----- Entries provided -----

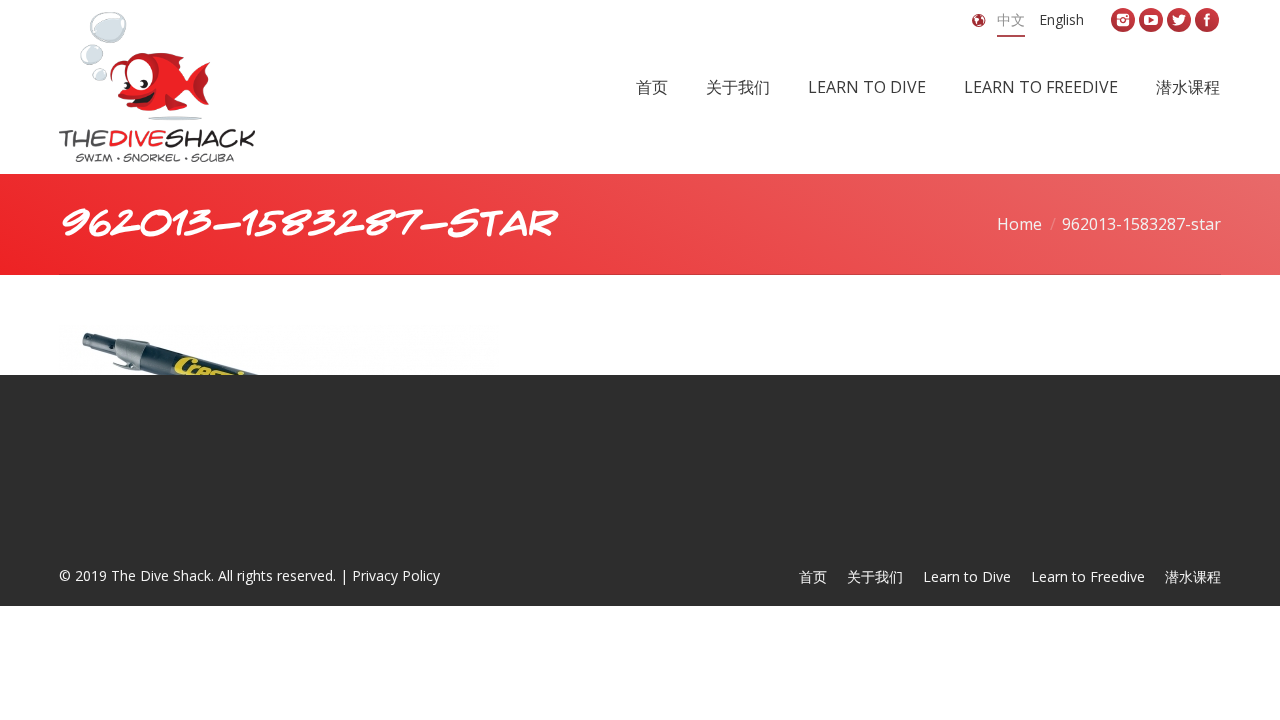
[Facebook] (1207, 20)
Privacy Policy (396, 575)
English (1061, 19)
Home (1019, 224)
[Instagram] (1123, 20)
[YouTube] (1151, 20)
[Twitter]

-----

* **Task objective**
Transcribe all of the data above verbatim but omit every picture.

* **Answer for this exercise**
[Facebook] (1207, 20)
Privacy Policy (396, 575)
English (1061, 19)
Home (1019, 224)
[Instagram] (1123, 20)
[YouTube] (1151, 20)
[Twitter]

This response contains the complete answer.